> WHAT TO DO
Once you have read the records below, write them all out exactly as given.

> DATA PROVIDED
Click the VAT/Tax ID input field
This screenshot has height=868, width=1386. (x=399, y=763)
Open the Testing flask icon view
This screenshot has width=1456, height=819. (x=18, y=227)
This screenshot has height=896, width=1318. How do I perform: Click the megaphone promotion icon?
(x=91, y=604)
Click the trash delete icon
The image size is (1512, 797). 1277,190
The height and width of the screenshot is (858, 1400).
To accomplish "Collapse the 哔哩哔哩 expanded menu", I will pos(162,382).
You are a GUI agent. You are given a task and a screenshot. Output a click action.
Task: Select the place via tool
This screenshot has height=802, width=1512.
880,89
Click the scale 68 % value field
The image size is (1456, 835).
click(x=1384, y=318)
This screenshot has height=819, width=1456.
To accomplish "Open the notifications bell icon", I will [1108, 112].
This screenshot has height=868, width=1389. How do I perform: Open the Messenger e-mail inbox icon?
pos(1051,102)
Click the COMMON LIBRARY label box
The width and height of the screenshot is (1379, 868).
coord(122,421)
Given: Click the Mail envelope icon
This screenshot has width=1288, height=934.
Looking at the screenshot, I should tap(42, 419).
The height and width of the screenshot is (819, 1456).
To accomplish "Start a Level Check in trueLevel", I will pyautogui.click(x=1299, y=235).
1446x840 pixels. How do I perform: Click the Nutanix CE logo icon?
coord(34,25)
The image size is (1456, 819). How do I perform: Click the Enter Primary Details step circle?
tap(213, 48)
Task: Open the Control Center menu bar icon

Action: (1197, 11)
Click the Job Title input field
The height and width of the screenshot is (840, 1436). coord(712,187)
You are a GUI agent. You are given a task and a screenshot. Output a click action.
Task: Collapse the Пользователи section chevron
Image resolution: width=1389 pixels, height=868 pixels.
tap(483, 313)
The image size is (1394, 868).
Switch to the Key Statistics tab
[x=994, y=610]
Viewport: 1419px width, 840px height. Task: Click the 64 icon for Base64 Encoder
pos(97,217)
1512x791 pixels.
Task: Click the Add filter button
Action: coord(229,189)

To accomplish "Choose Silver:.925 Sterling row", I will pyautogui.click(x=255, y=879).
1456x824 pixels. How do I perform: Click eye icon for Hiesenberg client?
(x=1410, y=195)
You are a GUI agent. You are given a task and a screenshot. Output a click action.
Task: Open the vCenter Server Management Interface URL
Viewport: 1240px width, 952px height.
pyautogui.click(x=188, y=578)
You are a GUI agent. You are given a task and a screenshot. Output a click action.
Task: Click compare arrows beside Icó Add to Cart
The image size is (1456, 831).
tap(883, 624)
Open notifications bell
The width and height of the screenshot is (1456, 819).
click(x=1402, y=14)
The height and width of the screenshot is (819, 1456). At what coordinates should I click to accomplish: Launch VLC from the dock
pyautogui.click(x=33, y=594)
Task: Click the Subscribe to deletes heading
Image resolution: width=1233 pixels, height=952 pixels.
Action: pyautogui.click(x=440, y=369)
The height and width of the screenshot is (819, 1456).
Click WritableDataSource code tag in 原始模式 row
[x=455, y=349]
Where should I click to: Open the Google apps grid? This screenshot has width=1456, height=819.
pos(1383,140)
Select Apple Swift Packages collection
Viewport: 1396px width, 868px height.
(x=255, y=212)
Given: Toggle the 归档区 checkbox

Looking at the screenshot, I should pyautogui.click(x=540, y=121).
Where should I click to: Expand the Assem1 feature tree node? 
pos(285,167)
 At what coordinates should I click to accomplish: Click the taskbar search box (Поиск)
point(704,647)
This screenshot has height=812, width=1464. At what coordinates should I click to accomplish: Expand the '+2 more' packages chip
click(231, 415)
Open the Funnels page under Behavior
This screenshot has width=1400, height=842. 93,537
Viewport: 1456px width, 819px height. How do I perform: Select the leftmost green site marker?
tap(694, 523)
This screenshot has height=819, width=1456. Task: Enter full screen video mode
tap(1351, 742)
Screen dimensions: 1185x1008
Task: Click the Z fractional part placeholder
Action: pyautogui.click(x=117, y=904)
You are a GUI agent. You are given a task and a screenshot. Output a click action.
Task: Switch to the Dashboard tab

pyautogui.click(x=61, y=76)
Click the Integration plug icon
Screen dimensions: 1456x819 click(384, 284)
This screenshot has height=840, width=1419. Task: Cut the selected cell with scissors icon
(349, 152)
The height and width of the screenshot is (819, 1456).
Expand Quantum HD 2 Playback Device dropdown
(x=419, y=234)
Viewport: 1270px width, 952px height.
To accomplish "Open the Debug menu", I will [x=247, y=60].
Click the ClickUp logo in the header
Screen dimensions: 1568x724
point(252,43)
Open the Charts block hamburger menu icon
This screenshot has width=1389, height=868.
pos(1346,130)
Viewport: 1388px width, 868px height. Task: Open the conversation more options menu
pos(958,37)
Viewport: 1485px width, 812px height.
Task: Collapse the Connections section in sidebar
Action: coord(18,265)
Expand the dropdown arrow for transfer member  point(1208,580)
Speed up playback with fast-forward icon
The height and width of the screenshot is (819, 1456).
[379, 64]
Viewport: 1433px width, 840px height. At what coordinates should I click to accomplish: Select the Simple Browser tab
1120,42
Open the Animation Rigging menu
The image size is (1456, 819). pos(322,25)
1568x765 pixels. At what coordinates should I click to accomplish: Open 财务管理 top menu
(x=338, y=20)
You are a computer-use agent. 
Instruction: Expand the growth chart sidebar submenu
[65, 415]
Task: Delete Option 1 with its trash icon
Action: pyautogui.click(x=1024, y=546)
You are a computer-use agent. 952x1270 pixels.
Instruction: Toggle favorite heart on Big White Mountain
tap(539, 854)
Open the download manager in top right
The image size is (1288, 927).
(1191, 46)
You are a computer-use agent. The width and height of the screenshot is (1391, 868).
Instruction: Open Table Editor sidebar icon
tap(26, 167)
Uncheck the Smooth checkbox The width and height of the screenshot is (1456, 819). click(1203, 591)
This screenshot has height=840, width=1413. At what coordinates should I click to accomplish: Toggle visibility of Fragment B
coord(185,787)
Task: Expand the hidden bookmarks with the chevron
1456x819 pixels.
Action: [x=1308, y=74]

> RESULT BELOW
Click the VAT/Tax ID input field
This screenshot has height=868, width=1386. (x=399, y=763)
Open the Testing flask icon view
This screenshot has width=1456, height=819. (x=18, y=227)
This screenshot has height=896, width=1318. How do I perform: Click the megaphone promotion icon?
(x=91, y=604)
Click the trash delete icon
The image size is (1512, 797). 1277,190
The height and width of the screenshot is (858, 1400).
To accomplish "Collapse the 哔哩哔哩 expanded menu", I will pos(162,382).
You are a GUI agent. You are given a task and a screenshot. Output a click action.
Task: Select the place via tool
This screenshot has height=802, width=1512.
880,89
Click the scale 68 % value field
The image size is (1456, 835).
click(x=1384, y=318)
This screenshot has height=819, width=1456.
To accomplish "Open the notifications bell icon", I will [1108, 112].
This screenshot has height=868, width=1389. How do I perform: Open the Messenger e-mail inbox icon?
pos(1051,102)
Click the COMMON LIBRARY label box
The width and height of the screenshot is (1379, 868).
coord(122,421)
Given: Click the Mail envelope icon
This screenshot has width=1288, height=934.
Looking at the screenshot, I should tap(42, 419).
The height and width of the screenshot is (819, 1456).
To accomplish "Start a Level Check in trueLevel", I will pyautogui.click(x=1299, y=235).
1446x840 pixels. How do I perform: Click the Nutanix CE logo icon?
coord(34,25)
The image size is (1456, 819). How do I perform: Click the Enter Primary Details step circle?
tap(213, 48)
Task: Open the Control Center menu bar icon

Action: (1197, 11)
Click the Job Title input field
The height and width of the screenshot is (840, 1436). coord(712,187)
You are a GUI agent. You are given a task and a screenshot. Output a click action.
Task: Collapse the Пользователи section chevron
Image resolution: width=1389 pixels, height=868 pixels.
tap(483, 313)
The image size is (1394, 868).
Switch to the Key Statistics tab
[x=994, y=610]
Viewport: 1419px width, 840px height. Task: Click the 64 icon for Base64 Encoder
pos(97,217)
1512x791 pixels.
Task: Click the Add filter button
Action: coord(229,189)

To accomplish "Choose Silver:.925 Sterling row", I will pyautogui.click(x=255, y=879).
1456x824 pixels. How do I perform: Click eye icon for Hiesenberg client?
(x=1410, y=195)
You are a GUI agent. You are given a task and a screenshot. Output a click action.
Task: Open the vCenter Server Management Interface URL
Viewport: 1240px width, 952px height.
pyautogui.click(x=188, y=578)
You are a GUI agent. You are given a task and a screenshot. Output a click action.
Task: Click compare arrows beside Icó Add to Cart
The image size is (1456, 831).
tap(883, 624)
Open notifications bell
The width and height of the screenshot is (1456, 819).
click(x=1402, y=14)
The height and width of the screenshot is (819, 1456). At what coordinates should I click to accomplish: Launch VLC from the dock
pyautogui.click(x=33, y=594)
Task: Click the Subscribe to deletes heading
Image resolution: width=1233 pixels, height=952 pixels.
Action: pyautogui.click(x=440, y=369)
The height and width of the screenshot is (819, 1456).
Click WritableDataSource code tag in 原始模式 row
[x=455, y=349]
Where should I click to: Open the Google apps grid? This screenshot has width=1456, height=819.
pos(1383,140)
Select Apple Swift Packages collection
Viewport: 1396px width, 868px height.
(x=255, y=212)
Given: Toggle the 归档区 checkbox

Looking at the screenshot, I should pyautogui.click(x=540, y=121).
Where should I click to: Expand the Assem1 feature tree node? 
pos(285,167)
 At what coordinates should I click to accomplish: Click the taskbar search box (Поиск)
point(704,647)
This screenshot has height=812, width=1464. At what coordinates should I click to accomplish: Expand the '+2 more' packages chip
click(231, 415)
Open the Funnels page under Behavior
This screenshot has width=1400, height=842. 93,537
Viewport: 1456px width, 819px height. How do I perform: Select the leftmost green site marker?
tap(694, 523)
This screenshot has height=819, width=1456. Task: Enter full screen video mode
tap(1351, 742)
Screen dimensions: 1185x1008
Task: Click the Z fractional part placeholder
Action: pyautogui.click(x=117, y=904)
You are a GUI agent. You are given a task and a screenshot. Output a click action.
Task: Switch to the Dashboard tab

pyautogui.click(x=61, y=76)
Click the Integration plug icon
Screen dimensions: 1456x819 click(384, 284)
This screenshot has height=840, width=1419. Task: Cut the selected cell with scissors icon
(349, 152)
The height and width of the screenshot is (819, 1456).
Expand Quantum HD 2 Playback Device dropdown
(x=419, y=234)
Viewport: 1270px width, 952px height.
To accomplish "Open the Debug menu", I will [x=247, y=60].
Click the ClickUp logo in the header
Screen dimensions: 1568x724
point(252,43)
Open the Charts block hamburger menu icon
This screenshot has width=1389, height=868.
pos(1346,130)
Viewport: 1388px width, 868px height. Task: Open the conversation more options menu
pos(958,37)
Viewport: 1485px width, 812px height.
Task: Collapse the Connections section in sidebar
Action: coord(18,265)
Expand the dropdown arrow for transfer member  point(1208,580)
Speed up playback with fast-forward icon
The height and width of the screenshot is (819, 1456).
[379, 64]
Viewport: 1433px width, 840px height. At what coordinates should I click to accomplish: Select the Simple Browser tab
1120,42
Open the Animation Rigging menu
The image size is (1456, 819). pos(322,25)
1568x765 pixels. At what coordinates should I click to accomplish: Open 财务管理 top menu
(x=338, y=20)
You are a computer-use agent. 
Instruction: Expand the growth chart sidebar submenu
[65, 415]
Task: Delete Option 1 with its trash icon
Action: pyautogui.click(x=1024, y=546)
You are a computer-use agent. 952x1270 pixels.
Instruction: Toggle favorite heart on Big White Mountain
tap(539, 854)
Open the download manager in top right
The image size is (1288, 927).
(1191, 46)
You are a computer-use agent. The width and height of the screenshot is (1391, 868).
Instruction: Open Table Editor sidebar icon
tap(26, 167)
Uncheck the Smooth checkbox The width and height of the screenshot is (1456, 819). click(1203, 591)
This screenshot has height=840, width=1413. At what coordinates should I click to accomplish: Toggle visibility of Fragment B
coord(185,787)
Task: Expand the hidden bookmarks with the chevron
1456x819 pixels.
Action: [x=1308, y=74]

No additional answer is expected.